7. The method according to claim 3, characterized in that, Based on the target annotation sequence that conforms to the label transition matrix, the category to which the contract performance entity in the contract text belongs is determined, including: Extract consecutive sequence label tags from the target label sequence, and concatenate the extracted sequence label tags to obtain an entity string; Based on the terminology mapping table, the entity string is mapped to a standard string; Based on the domain dictionary, the contract performance entity category to which the standard string belongs is determined as the category to which the contract performance entity in the contract text belongs.

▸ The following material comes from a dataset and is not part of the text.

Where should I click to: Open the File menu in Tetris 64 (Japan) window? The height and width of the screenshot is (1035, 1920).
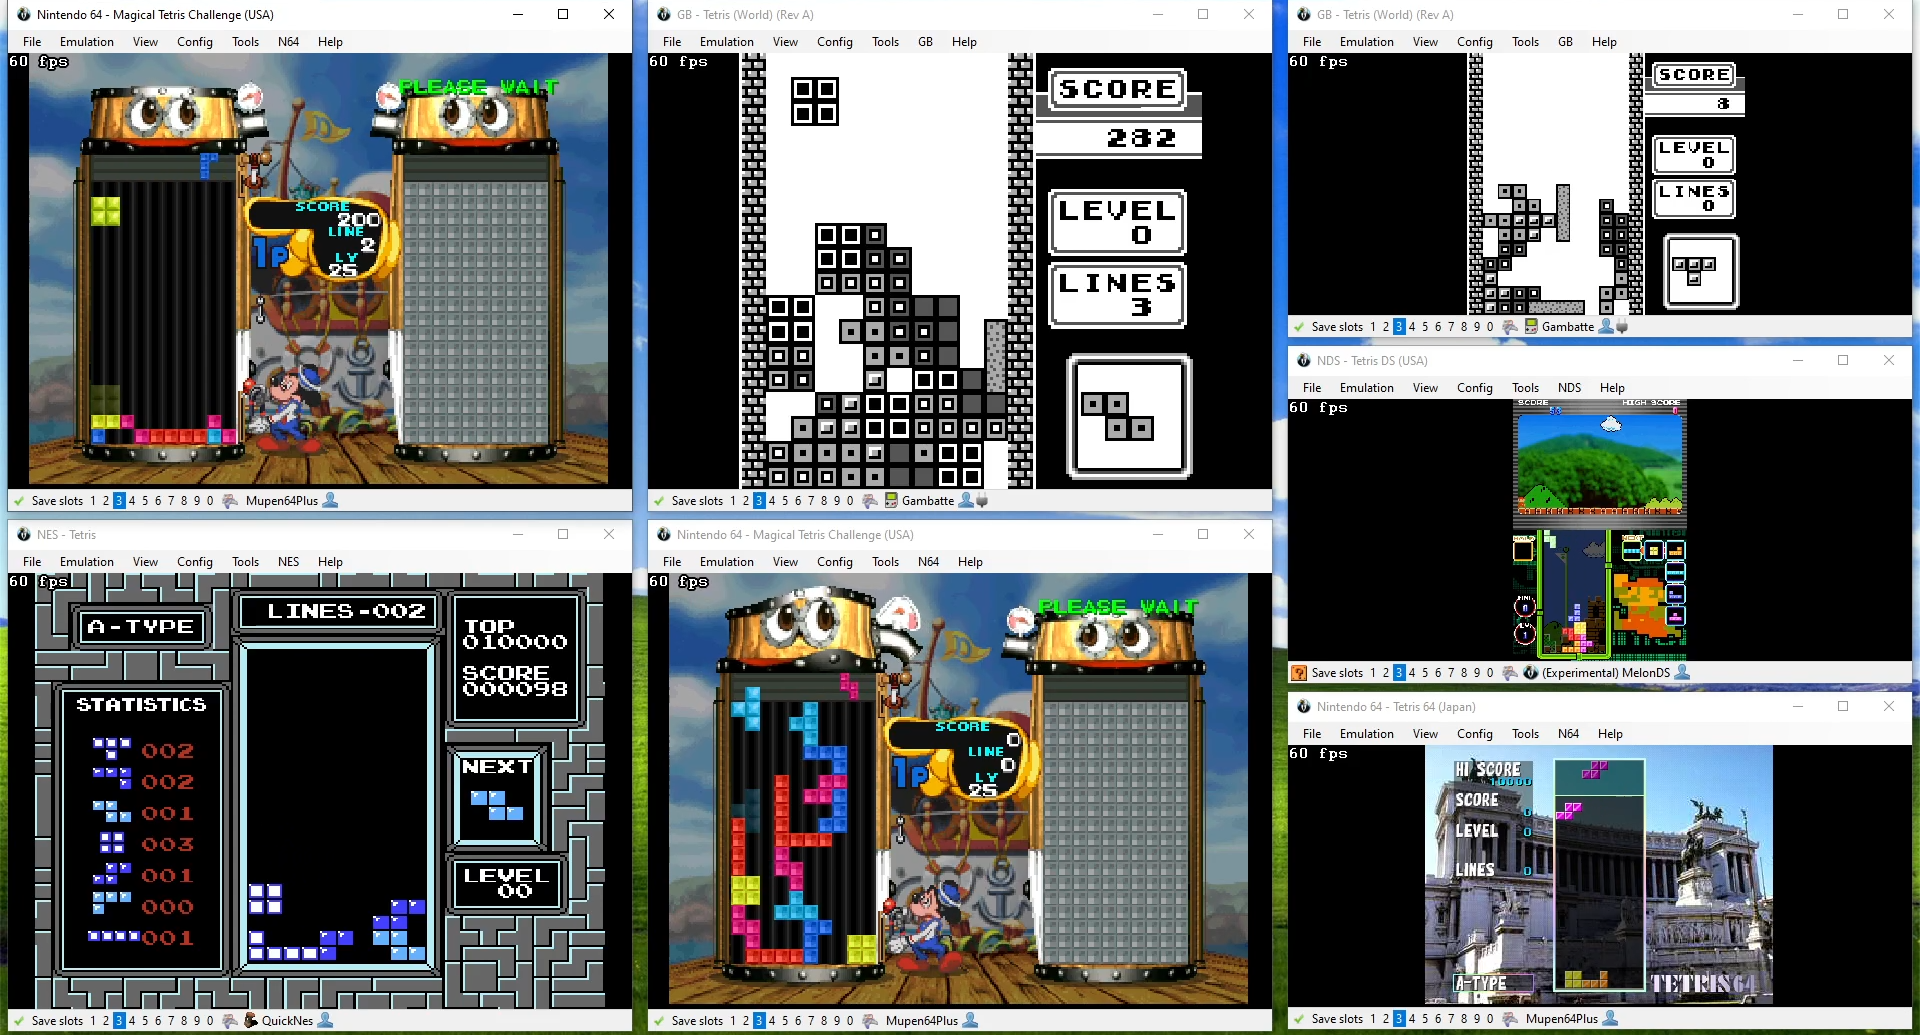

8. A device for determining the type of contract performance entity, characterized in that, include: The acquisition unit is used to acquire the semantic vector sequence of the contract text; The first processing unit is used to perform multi-dimensional semantic enhancement on the semantic vector sequence based on a pre-built domain knowledge base to generate a fusion feature sequence of the contract text. The multi-dimensional semantic enhancement includes targeted modeling of character-level boundaries, term-level semantics, and clause-level logical structure of the semantic vector sequence. The second processing unit is used to perform target processing operations on the fused feature sequence to obtain a target feature sequence. The target processing operations include bidirectional sequence encoding, global feature enhancement, residual connection, and random deactivation. The bidirectional sequence encoding represents character-level features with bidirectional contextual dependencies generated by forward and inverse neural networks. The global feature enhancement is used to highlight key feature sequences and suppress redundant feature sequences. The random deactivation is used to set some feature dimensions in the feature sequence to zero. The third processing unit is used to perform global label decoding on the target feature sequence to obtain a target labeled sequence that conforms to the label transition matrix, wherein the label transition matrix is used to prohibit label transitions in the target feature sequence that violate contract semantic logic; The determining unit is used to determine the category to which the contract performance entity in the contract text belongs based on the target label sequence that conforms to the label transition matrix.
9. A computer-readable storage medium, characterized in that, The computer-readable storage medium stores a computer program, wherein when the computer program is executed, the device in which the computer-readable storage medium is located performs the method for determining the type of contract performance entity as described in any one of claims 1 to 7.
10. An electronic device, characterized in that, It includes one or more processors and a memory for storing one or more programs, wherein when the one or more programs are executed by the one or more processors, the one or more processors cause the one or more processors to perform the method for determining the type of contract performance entity as described in any one of claims 1 to 7.
11. A computer program product, characterized in that, Includes a computer program or instructions that, when executed by a processor, implement the method for determining the type of contract performance entity as described in any one of claims 1 to 7.